Your assignment →
In the material below, the lines from the one containing "Datenschutzerklärung (98, 2555)" through the one containing "Events (811, 105)" are to be given again exactly, ends included, and no others.

Supplied information →

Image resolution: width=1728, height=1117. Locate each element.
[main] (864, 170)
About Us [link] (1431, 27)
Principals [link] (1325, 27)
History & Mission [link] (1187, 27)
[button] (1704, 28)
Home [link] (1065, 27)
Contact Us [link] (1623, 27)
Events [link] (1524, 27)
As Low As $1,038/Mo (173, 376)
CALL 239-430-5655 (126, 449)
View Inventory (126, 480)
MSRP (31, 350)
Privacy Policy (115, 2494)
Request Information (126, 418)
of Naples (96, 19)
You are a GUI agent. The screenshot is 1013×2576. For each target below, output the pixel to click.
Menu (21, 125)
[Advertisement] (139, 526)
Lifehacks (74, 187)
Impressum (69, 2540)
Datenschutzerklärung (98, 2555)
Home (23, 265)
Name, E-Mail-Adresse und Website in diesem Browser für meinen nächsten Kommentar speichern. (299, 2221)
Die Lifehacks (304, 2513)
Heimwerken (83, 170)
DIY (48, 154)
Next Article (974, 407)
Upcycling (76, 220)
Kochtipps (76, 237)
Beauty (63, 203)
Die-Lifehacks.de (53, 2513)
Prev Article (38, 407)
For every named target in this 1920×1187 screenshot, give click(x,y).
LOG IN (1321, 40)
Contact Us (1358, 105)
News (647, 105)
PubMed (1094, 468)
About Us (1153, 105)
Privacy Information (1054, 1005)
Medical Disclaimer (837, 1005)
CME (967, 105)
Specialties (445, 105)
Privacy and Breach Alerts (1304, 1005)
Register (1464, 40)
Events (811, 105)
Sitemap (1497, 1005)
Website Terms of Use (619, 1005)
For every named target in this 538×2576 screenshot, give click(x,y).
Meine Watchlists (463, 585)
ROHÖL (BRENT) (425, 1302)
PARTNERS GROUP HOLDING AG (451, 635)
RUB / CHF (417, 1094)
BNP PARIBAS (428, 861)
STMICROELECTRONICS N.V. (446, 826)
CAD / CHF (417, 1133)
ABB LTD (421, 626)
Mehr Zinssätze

Answer to this task →
Datenschutzerklärung (98, 2555)
Home (23, 265)
Name, E-Mail-Adresse und Website in diesem Browser für meinen nächsten Kommentar speichern. (299, 2221)
Die Lifehacks (304, 2513)
Heimwerken (83, 170)
DIY (48, 154)
Next Article (974, 407)
Upcycling (76, 220)
Kochtipps (76, 237)
Beauty (63, 203)
Die-Lifehacks.de (53, 2513)
Prev Article (38, 407)
For every named target in this 1920×1187 screenshot, give click(x,y).
LOG IN (1321, 40)
Contact Us (1358, 105)
News (647, 105)
PubMed (1094, 468)
About Us (1153, 105)
Privacy Information (1054, 1005)
Medical Disclaimer (837, 1005)
CME (967, 105)
Specialties (445, 105)
Privacy and Breach Alerts (1304, 1005)
Register (1464, 40)
Events (811, 105)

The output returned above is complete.